The following sketch of Athabascan culture attempts to provide some background for the later discussion of the various groups. In this sketch I have not used the material from the Hupa, since they are virtually identical with the Yurok and not at all typical of the more southern Athabascans.
Subsistence.—For information on Athabascan economy I have relied heavily on Essene's account of the Lassik (1942, p. 84). There was, no doubt, variation among the different groups, but for the most part, they must have followed a similar pattern.
The most difficult time in the annual cycle of food production was winter. There were then few fish and almost no game animals or crops for gathering. From late November to early March people had to rely on food that had been stored the previous year. Essene's informant said that about every four or five years there would be a hard winter, but she could remember only one when people actually starved to death.
In February or March the spring salmon run began, and after that the danger of starvation was past. At about this time the grass began to grow again, and the first clover was eaten ravenously because of the dearth of greens during the winter.
The herb-gathering and salmon-fishing activity lasted until the spring rains ended in April or May, when the people left their villages on the salmon streams and scattered out into the hills for the summer. Usually only a few families would stay together during the summer, while the men hunted deer, squirrels, and other animals and the women gathered clover, seeds, roots, and nuts. Food was most plentiful at this season, and the places visited varied with the abundance of different crops. If a certain crop was good, the Indians would spend more time that summer in the area where the crop grew best. The next year they might go somewhere else. The vegetation of the Athabascan habitat is not well enough mapped to permit a precise delineation of these various summer camping grounds.
In September or October, when the acorns were ripe, the Indians would return to their winter villages and smoke meat for storing and probably store the acorns. Each family built a new house to protect it from the heavy winter rains. After the first rain in the fall the salmon run again in some of the streams of the region and were caught and smoked for winter storage.
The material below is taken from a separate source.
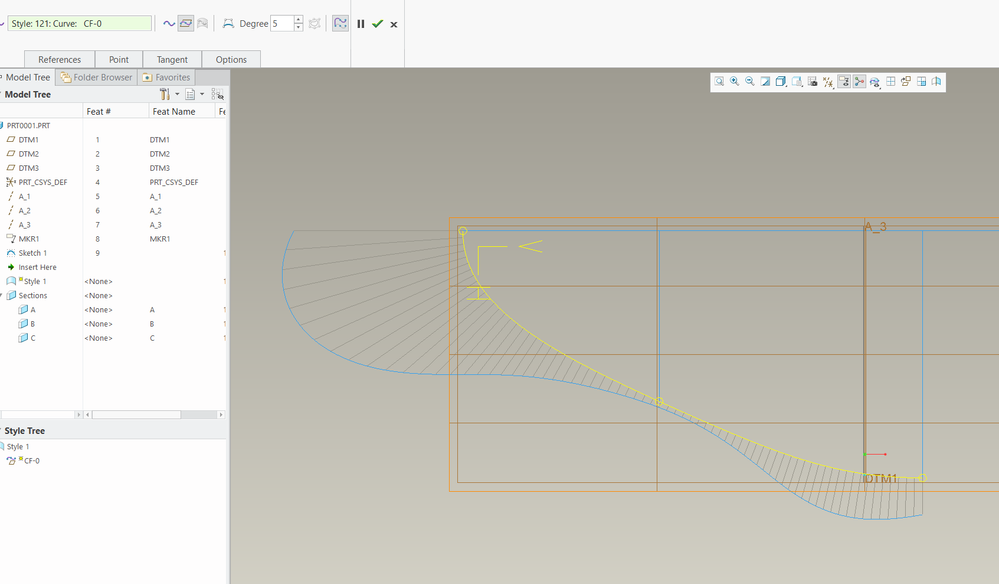
Task: Click Zoom Out in the graphics toolbar
Action: (749, 82)
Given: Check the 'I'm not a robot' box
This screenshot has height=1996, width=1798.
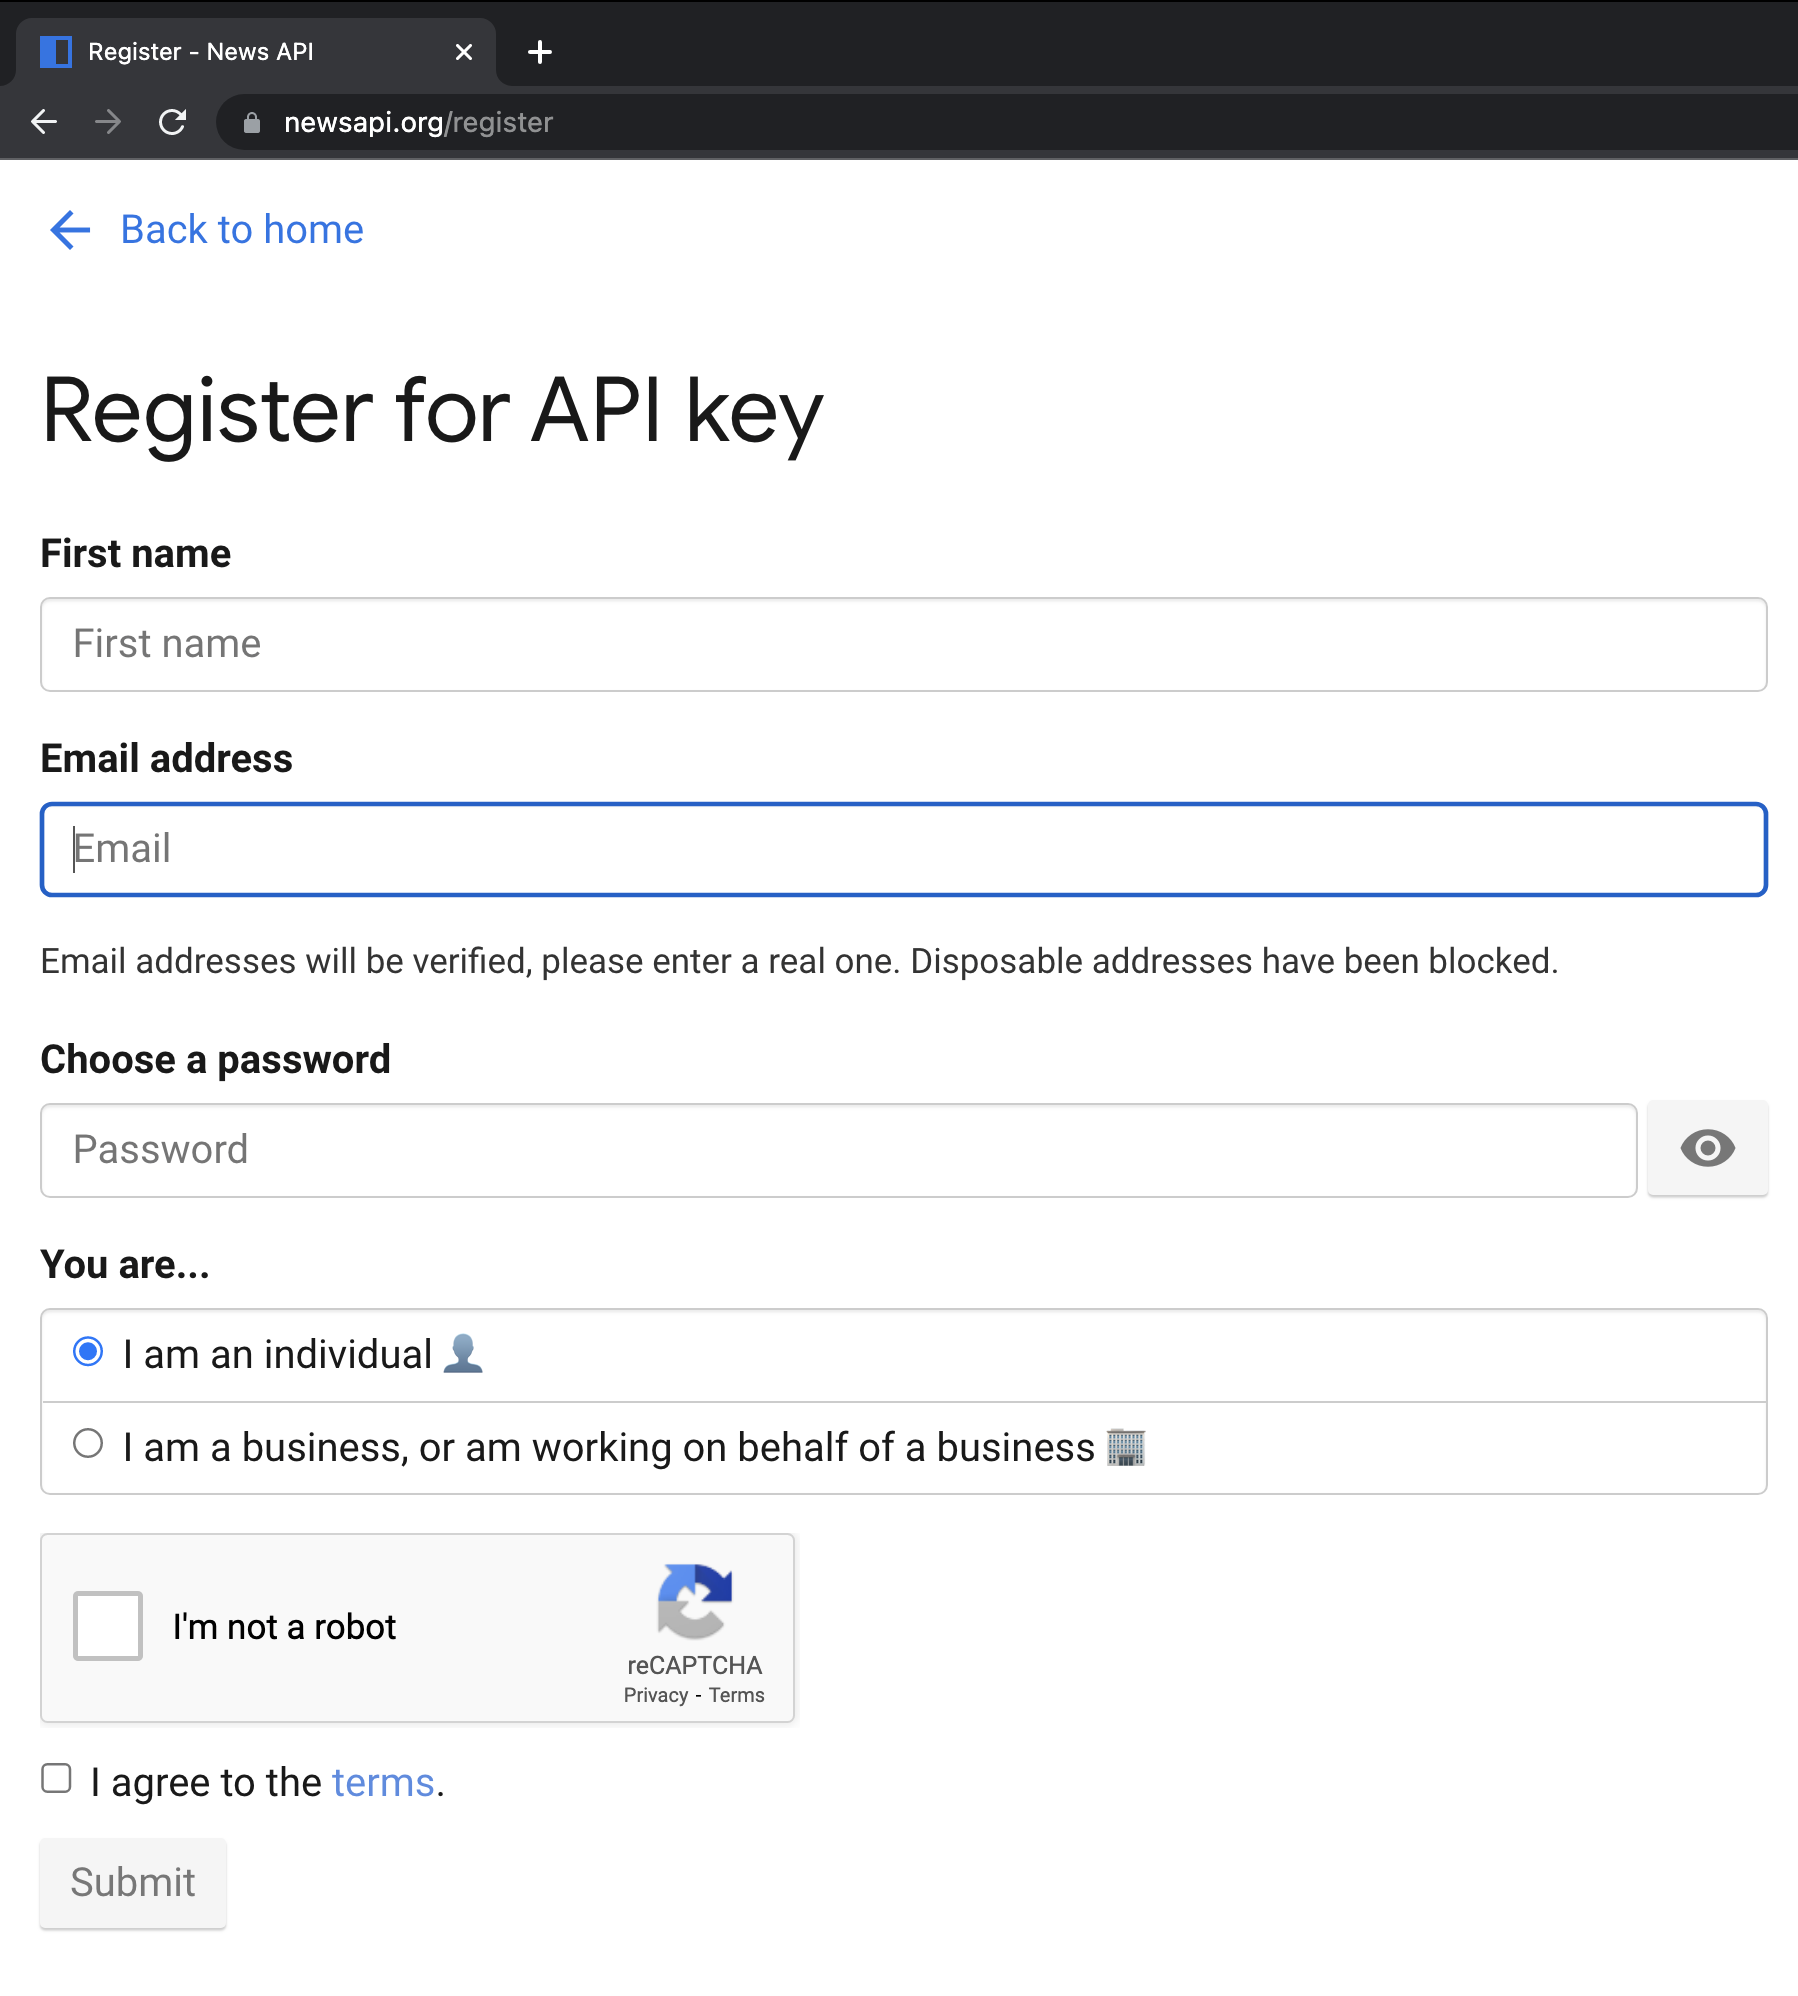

It is evident that the crucial factor in the economy was the amount of food stored for winter and that this food supply was a controlling influence on the size of the population, since, in bad years, people starved. At least, this was so for the Lassik, and it was no doubt true among the other groups as well. Salmon, meat, and acorns were doubtless the chief foods stored, and thus population size would have responded quite sensitively to the quantity and condition of the salmon, deer, and oak trees.
Social organization.—For social organization I have had to rely mostly on Nomland's accounts of the Sinkyone and Bear River groups (1935, 1938). The primary social unit among the California Athabascans was the simple family, including a man, his wife, and his children. Although polygyny was known, at least among some groups, it was rare, and the possessor of two wives was reckoned a rich man. Most marriage was by purchase; the levirate and sororate were common. Divorce was also common and might be obtained by a man because of his wife's barrenness, laziness, or infidelity.
The next social group, larger than the family, was the tribelet. Kroeber (1932, p. 258) has defined the tribelet as follows.
Each of these [tribelets] seemed to possess a small territory usually definable in terms of drainage; a principal town or settlement, often with a chief recognized by the whole group; normally, minor settlements which might or might not be occupied permanently; and sometimes a specific name, but more often none other than the designation of the principal town. Each group acted as a homogeneous unit in matters of land ownership, trespass, war, major ceremonies, and the entertainment entailed by them.